By Werewolf Blitzer
Staff Pol-“IT”-ical Writer
Transyl-vein-ia’s Presidential race is heating up, and candidates are literally fighting each other tooth, nail and machete as they head into next week’s debates.
Creatures from all walks and crawls of life and non-life are vying for the coveted President’s throne in 2016.
“I’d say it’s a pretty close race and anyone or anything can win at this point,” said Giant Ant, an enormous insect covering the election. Ant is accustomed to complex social structures, as he’s covered many ant colony queen elections, and he said this race, thus far, is the hairiest (and scariest) he's seen.
From a werewolf and a vampire, a monster created in a lab and a slasher psycho, to a sea creature and a few goblins, this race, Ant said, comes with a wide range of viewpoints.

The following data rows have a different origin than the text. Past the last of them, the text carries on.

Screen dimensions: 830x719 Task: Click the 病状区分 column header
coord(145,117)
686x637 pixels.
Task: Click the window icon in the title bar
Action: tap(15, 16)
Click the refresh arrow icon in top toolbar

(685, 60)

Count Dracula wants more blood banks. He claims it’s a must and said the entire vampire community supports him completely.
Sea Creature is out to solve the pollution shortage in our water, which he says is only getting worse.
Jason, the hockey mask-wearing slasher psycho, has been very vocal about the need for more teens in the area. He suggested building additional campgrounds in the Transyl-vein-ia Creek area and busing in kids on a monthly basis.
Frankenstein’s Monster, on the other hand, says energy is more important.
“Without it,” the Monster said, “our handmade people simply can’t survive.”
Man things all over the monster world have criticized our current leader, the Electrified Creature, for abusing energy for his own good. Frankenstein’s Monster said he’d get it under control if he was president and he’d give more power to the common creature.
Female monsters of the night are pushing for Elvira to run, but she’s yet to release a statement in response. Sources said she might make a surprise announcement during next week’s debate. Candidates will certainly have something to say about the issues so close to her literally bleeding heart.
Other topics bound to come up during next week's discussion include the problems we face with humans crossing over from their dimension to ours.
“Our current leaders seem to think this intruding danger is going to go away by itself,” said Count Dracula. “Every day, humans are coming over with wooden stakes looking for my kind’s burial grounds. It’s getting to the point where we can’t get a good day’s rest anymore.”
Of the goblins to take part in next week’s debate, Goblin P. Monster is running on a strong platform. He says he wants do away with President Electrified Creature’s healthcare program.
“When have monsters ever gotten sick?” he told reporters yesterday during a press conference. “If you think about it, we all pretty much live forever. And if we did happen to die, when have we not come back to life to haunt again in some sequel?”